* Excerpt to read:

The Rite of Lula
The international press presented the COP27 as the real quinceañera party of Lula. Brazil was once again playing between serious and modern imperialisms. Bolsonaro's flight to Florida and the pomp of Lula's presidential oath were presented as an institutional consolation and a catharsis. But the most spectacular show was yet to come.
Hundreds of Bolsonaristas who remained camped in front of the high command of the army in Brasilia, alleged electoral fraud and implored the high command to prevent Lula's inauguration. Counting on the aid of a few buses from the states, they marched and took over the seats of Congress, the Federal Supreme Court (STF) and the presidency of the government, the famous Planalto.
Although it was little more than a festive vandalistic spectacle, it was highly useful for Lula who immediately presented it as a coup attempt, gathered institutional support, and used the opportunity to massively mobilize the State in the name of defending democracy.
In addition, given the image of the Lula government in the US and Europe, the idea of a Bolsonarist insurrection was too reminiscent of the assault on the US Capitol in January 2021 so as not to make the role of Bannon in creating references, slogans, and models for bolsonarism obvious. Such an image is, without a doubt, useful for the current government in the US and Europe.

* Supplied material:
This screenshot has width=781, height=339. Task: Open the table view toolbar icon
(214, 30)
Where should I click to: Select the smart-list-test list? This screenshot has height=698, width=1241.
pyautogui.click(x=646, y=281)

* What is asked:
[1] In the piece about Lula and the Brasilia riot, what did Lula immediately present the Bolsonarista takeover as?
[2] Write the next few paragraphs of the piece about Lula and the Brasilia riot, picking up after its final sentence.

* Solved problems:
[1] A coup attempt.

[2]
To shed light on the non-existent resistance of the police and the practically evident military participation, denounced even by politicians close to Bolsonaro, internally gives Lula a free hand to initiate purges of the security forces and perhaps members of the army itself despite agreeing not to before the elections.
The famous insurrection, the supposed fascist coup d'état, was in reality nothing more than a terminal demonstration of impotence by a delusional petty bourgeoisie, increasingly isolated by its own sectarianism and brutishness, but artificially maintained by the financing of a part of the agro-exporting bourgeoisie and its Trumpist alliances. A ridiculous and vandalistic finale to the Bolsonaro years, which Lula perfectly orchestrated for his own rite.
The result: a much more powerful Lula in Planalto - when it is restored - ready to undertake the great restructuring of South American capital that he promised during his campaign.
The prospect of a common South American currency tailored to the needs of Brazil
Demonstration in Sao Paulo after the riot of the Bolsonarists in Brasilia.
The change in the regional perspective of Brazil was radical and abrupt. Itamaratí has gone from encouraging the Uruguayan government of Lacalle Pou to dynamite Mercosur to mobilizing the Mercosur countries to take it to court.
Not to mention Argentina. It is no longer just a question of Brazil's access to Argentine gas and oil. After the electoral triumph, Brazil's objectives were made explicit to Buenos Aires: military integration and the formation of a real common market.
Last May, during the campaign, Lula had already raised the slogan: "We cannot depend on the dollar". Especially with the Fed raising rates as if there were no tomorrow. After all, every interest rate hike accelerates capital flight because it makes U.S. debt more attractive, which in turn devalues local currencies and makes imports more expensive.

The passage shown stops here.